I agree the first page is simple, maybe overly so. The next page of course just gives me a big gray box telling me I need flash, so I wasn't really impressed.

Allan


----------



## ki_user (Sep 24, 2010)

Thank you both for your feedback


----------



## FlashThat (Sep 24, 2010)

Are you planning on having your website with Wix temporarily or are you going to get your website hosted and/or designed? If not, the Wix layout is fine and good but won't help you appear on search engines. It seems like its heavy on the flash too.  

If your budget is tight, but you would like to show up on search engines, etc.. You might want to Google "buy website templates" and you can buy them cheap.  

Good luck.


----------



## rCOSIO (Sep 24, 2010)

Hey Ki ... looks ok. I would definitaly pay the extra $4.99 a month to WIX to go "premium" so you do not have ANY of their company info or adds on your page. This will also get rid of Wix FaviCon logo that everyone sees.

Also, I believe in the Wix Settings, you can make it be centered on "everyones" computer ... the home screen seems to be to the left a bit. 

Lastly, the "about me" page is the exact same picture that the Wix template offes. Maybe change the picture? 

I'm definitely not giving you a hard time. Just giving you some info that others see, and also that I am a Wix user as well. 

Good luck!


----------



## ki_user (Sep 25, 2010)

Thanks both, the wix will go when I am happy with it 1st page is not wix and allows me to appear on search engines


----------



## snichols (Oct 20, 2010)

Hi,

I would add a lost ot the companies and/or papers you have worked for. Potential clients will feel more confident if they feel that they are in good company. Otherwise, it can look like you are an amateur trying to break into commercial work.

Nice imagery though.

Steve Nichols
Author of "Better PR and Editorial Photography" 
See Learn how to take editorial and PR images you can be proud of


----------



## ghache (Oct 20, 2010)

FlashThat said:


> Are you planning on having your website with Wix temporarily or are you going to get your website hosted and/or designed? If not, the Wix layout is fine and good but won't help you appear on search engines. It seems like its heavy on the flash too.
> 
> If your budget is tight, but you would like to show up on search engines, etc.. You might want to Google "buy website templates" and you can buy them cheap.
> 
> Good luck.


 

that is not true, 

I am using and Wix and try photography by guillaume in google and you will find me first thing.

The thing with free wix is that you dont have a domain.
buy yourself a domain, and a really cheap hosting, the cheapest you can find.

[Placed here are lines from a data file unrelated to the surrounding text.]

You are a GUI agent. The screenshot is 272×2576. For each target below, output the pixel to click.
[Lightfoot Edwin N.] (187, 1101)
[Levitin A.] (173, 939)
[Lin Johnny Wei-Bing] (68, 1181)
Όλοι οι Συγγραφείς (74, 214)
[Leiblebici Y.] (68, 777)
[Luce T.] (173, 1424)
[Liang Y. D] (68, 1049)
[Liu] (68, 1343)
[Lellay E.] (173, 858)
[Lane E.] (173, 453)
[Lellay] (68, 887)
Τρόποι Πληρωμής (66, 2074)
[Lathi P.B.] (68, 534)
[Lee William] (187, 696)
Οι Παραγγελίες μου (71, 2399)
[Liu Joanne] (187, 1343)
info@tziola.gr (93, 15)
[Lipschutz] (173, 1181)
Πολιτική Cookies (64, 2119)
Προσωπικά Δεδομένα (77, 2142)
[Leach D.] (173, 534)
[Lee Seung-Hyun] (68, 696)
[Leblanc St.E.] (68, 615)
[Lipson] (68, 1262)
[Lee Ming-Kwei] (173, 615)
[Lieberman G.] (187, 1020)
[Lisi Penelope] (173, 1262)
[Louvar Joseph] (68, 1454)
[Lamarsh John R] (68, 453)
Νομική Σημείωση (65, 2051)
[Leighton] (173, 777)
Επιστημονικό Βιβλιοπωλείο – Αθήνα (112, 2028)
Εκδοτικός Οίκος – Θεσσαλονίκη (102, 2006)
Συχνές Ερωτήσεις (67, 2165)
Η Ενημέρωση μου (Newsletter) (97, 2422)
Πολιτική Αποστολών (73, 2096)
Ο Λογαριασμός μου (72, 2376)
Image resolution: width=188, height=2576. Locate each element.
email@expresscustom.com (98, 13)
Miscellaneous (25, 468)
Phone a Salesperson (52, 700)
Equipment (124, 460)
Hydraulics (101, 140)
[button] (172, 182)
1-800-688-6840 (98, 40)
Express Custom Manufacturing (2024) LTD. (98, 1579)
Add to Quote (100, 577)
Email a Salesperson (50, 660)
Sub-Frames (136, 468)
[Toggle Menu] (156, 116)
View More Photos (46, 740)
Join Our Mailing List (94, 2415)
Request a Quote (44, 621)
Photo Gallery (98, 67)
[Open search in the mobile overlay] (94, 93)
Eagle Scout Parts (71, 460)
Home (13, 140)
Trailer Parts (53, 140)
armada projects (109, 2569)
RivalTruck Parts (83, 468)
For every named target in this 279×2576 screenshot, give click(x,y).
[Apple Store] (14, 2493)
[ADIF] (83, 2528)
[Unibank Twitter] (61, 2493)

created a index.html and add your www.wix.com/useraccount webpage url embeded in that index.html and your good to go.

you dont need a large bandwidh hosting ethier since the hosting is only redirecting from your domain to the wix page and wix does all the file hosting/transfer


----------



## ki_user (Oct 20, 2010)

snichols said:


> Hi,
> 
> I would add a lost ot the companies and/or papers you have worked for. Potential clients will feel more confident if they feel that they are in good company. Otherwise, it can look like you are an amateur trying to break into commercial work.
> 
> ...



Thanks, and great idea, I have made a start



ghache said:


> FlashThat said:
> 
> 
> > Are you planning on having your website with Wix temporarily or are you going to get your website hosted and/or designed? If not, the Wix layout is fine and good but won't help you appear on search engines. It seems like its heavy on the flash too.
> ...



I guess you are the one in Canada, because the 1st one is a guy from Austrailia.

With the greatest of respect you should be high in google for "photography by guillaume" I can't imagine there are that many with that name and unless they know you people are not going to search for that phrase.

Where do you list for (your town name) photographer, if you put "bridgend photographer" into google I am towards the top of page two.

it's taken a lot of hard work to get there though.


----------